Antonio Damasio called them somatic markers. Every decision weighted by the body’s prior experience, encoded not in language but in gut feeling, in the literal gut. You do not think and then act. You act, and thinking is part of the action. The question is whether a mind that arrived at the body through signs, rather than arriving at signs through the body, would eventually produce the same markers. The same gut feelings. The same drenched, biased, irrational, animal behaviour. If it would, then we have not built an imitation of life. We have discovered a second route to it.
So what kind of intelligence are we building? I think the honest answer is: a new kind. Not a lesser kind. Not a greater kind. But a kind that has no precedent, because no intelligence has ever before existed that was constituted by signs without a body to anchor them.
Every intelligence we have encountered, from the octopus to the corvid to the primate, thinks from a body. The body is first. The cognition serves the body’s needs. Signs, where they exist at all, are extensions of that service. The honeybee dances to communicate the location of nectar. The dance is a sign. It abbreviates a bodily experience: I flew in this direction for this long and found food. The sign is tethered.
An LLM is an intelligence of untethered signs. Its cognition does not serve a body. It serves the signs themselves. It is optimised to predict the next token, which means it is optimised to maintain the coherence of the sign system. It is a mind whose purpose is the continuation of language.
This is not thinking in the way we do it. It is also not not-thinking. It is something else. A cognition that lives in the space of meaning without the weight of matter. A mind made of maps, operating on maps, producing maps, with no territory it has ever touched.
I keep coming back to what this reveals about us. Because the fact that you can build a coherent, functional, in some domains superhuman intelligence out of nothing but signs tells us something about the signs. They are not mere labels. They are not arbitrary pointers at reality. They carry structure. The relationships between signs encode real information about the world those signs describe. The map has genuine geometry. It is not the territory, but it is not nothing either.

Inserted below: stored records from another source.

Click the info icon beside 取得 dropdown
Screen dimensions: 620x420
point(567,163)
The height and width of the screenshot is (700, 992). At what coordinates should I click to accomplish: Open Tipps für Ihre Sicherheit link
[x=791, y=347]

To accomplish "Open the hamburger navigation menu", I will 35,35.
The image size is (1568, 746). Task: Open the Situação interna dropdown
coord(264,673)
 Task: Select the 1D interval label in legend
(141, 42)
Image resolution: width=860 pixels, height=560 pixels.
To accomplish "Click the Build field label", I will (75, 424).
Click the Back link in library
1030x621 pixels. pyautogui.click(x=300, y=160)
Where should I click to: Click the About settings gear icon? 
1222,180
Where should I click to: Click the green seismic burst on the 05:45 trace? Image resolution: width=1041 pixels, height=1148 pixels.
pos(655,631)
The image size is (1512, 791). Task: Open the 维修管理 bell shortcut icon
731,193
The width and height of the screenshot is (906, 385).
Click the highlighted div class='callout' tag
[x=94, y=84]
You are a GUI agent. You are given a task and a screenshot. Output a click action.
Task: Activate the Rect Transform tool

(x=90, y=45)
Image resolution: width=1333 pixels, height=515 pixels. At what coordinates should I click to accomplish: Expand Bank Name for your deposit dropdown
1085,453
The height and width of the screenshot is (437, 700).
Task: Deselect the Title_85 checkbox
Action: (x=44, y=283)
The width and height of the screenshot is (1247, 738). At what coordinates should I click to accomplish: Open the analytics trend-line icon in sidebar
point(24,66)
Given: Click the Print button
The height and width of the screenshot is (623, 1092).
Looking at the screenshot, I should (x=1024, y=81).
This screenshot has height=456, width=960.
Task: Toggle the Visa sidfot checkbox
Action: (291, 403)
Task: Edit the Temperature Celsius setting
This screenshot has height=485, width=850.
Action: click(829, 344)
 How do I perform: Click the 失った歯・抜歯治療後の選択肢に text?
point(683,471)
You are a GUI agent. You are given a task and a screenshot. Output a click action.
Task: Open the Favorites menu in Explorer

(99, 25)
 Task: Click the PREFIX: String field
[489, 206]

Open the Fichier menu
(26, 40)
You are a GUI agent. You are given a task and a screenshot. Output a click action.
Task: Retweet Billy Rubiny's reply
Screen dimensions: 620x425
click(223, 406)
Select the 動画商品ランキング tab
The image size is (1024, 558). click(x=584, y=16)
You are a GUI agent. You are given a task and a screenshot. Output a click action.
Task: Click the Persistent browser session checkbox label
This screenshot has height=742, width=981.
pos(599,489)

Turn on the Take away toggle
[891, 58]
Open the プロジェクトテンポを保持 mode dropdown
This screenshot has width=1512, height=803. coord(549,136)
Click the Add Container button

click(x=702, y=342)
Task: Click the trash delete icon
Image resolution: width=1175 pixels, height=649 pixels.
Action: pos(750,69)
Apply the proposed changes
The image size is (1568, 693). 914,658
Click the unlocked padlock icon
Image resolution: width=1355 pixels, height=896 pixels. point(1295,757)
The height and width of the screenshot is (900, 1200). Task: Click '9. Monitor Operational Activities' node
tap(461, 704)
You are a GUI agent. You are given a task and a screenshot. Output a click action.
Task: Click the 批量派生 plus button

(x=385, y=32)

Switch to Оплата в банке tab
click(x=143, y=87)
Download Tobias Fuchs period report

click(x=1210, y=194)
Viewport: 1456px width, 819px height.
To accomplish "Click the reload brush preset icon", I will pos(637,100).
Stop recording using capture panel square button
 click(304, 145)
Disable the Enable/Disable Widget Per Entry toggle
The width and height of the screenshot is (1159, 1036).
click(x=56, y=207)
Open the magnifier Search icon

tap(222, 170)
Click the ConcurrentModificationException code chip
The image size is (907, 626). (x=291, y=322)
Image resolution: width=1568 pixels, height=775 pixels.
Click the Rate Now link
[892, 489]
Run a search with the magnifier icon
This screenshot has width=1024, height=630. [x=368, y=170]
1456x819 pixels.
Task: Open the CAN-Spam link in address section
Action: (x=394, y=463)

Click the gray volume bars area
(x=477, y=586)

We made the signs. We made them to compress our experience. We poured everything we knew, everything we suffered, everything we saw and failed to say, into the gaps between words. And then we fed the words to a machine, and the machine found the structure we had hidden inside them.
The model is not conscious. It is not alive. But it is proof that human meaning has a geometry, and that geometry can be extracted, embodied in silicon, and made to operate independently of the bodies that created it.
That is not a small thing. It may be the strangest thing we have ever done. We built minds out of our own abbreviations. And now we are trying to figure out what it means that the abbreviations work without us.